Extracted text
▼

# Zero turn mower jerky as heck.



## Country Boy

Have an Ariens Zero turn mower in the shop at work that is dangerously jerky when trying to drive forward. Smooth in reverse. When I was working on it tonight, you'd push the levers forward and within a few feet, the front wheels would be bouncing off the floor and you'd be hanging on for dear life. I checked the fluid levels and they were a bit low, so I topped both transmissions off to the recommended spec. I also replaced the drive belt and checked the pulleys on the transmissions and the engine to be sure they were tight. When I move the unit in reverse, everything seems normal, but in forward, the levers start violently jerking and cause the whole unit to shake.

▲

Source data
▼

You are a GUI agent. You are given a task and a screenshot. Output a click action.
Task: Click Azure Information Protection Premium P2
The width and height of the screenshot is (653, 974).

▲

Tasks
1. Reproduce the part of the zero turn mower post that begins at the words "## Country Boy" and stops after the words "unit to shake.".
2. Please carry the zero turn mower post forward from the point where it stops.

Outputs
1.
## Country Boy

Have an Ariens Zero turn mower in the shop at work that is dangerously jerky when trying to drive forward. Smooth in reverse. When I was working on it tonight, you'd push the levers forward and within a few feet, the front wheels would be bouncing off the floor and you'd be hanging on for dear life. I checked the fluid levels and they were a bit low, so I topped both transmissions off to the recommended spec. I also replaced the drive belt and checked the pulleys on the transmissions and the engine to be sure they were tight. When I move the unit in reverse, everything seems normal, but in forward, the levers start violently jerking and cause the whole unit to shake.

2.
I took it outside and was driving it around the parking lot, and I noticed that if you are driving on level ground and gently ease it into forward, the unit will drive smoothly. If you start climbing a hill, it will start to jerk again. Darn near flipped it over backwards when trying to climb the hill by the loading dock due to the front end bouncing again. Never had a unit do this before on both sides. I've had loose pulleys and bad belts that caused one side to slip, and I've had leaks that caused one pump to loose oil and suck air, but never both sides evenly and at the exact same time. Seems odd that both transmissions would fail simultaneously. They are Hydro Gear EZT transaxles and the unit is about 6 years old. Transmissions are clean and show no oil leakage, but both were about 1/3 of a quart low. They aren't packed with dirt either, and the cooling fans are in good shape.

I have to talk to Ariens tomorrow about this unit, but I thought I'd see if anyone else has seen this before. You can't always get a straight answer from a manufacturer because they don't want to admit they have problems...


----------



## farmertim

Is there a limiting valve missing on each side maybe? Seems like a flow control issue to me but then hmmm what would I know?
Clutching at straws without being able to see touch hear and feel.
Hope you get it sorted, it sounds downright risky, you got a seat belt on that thing?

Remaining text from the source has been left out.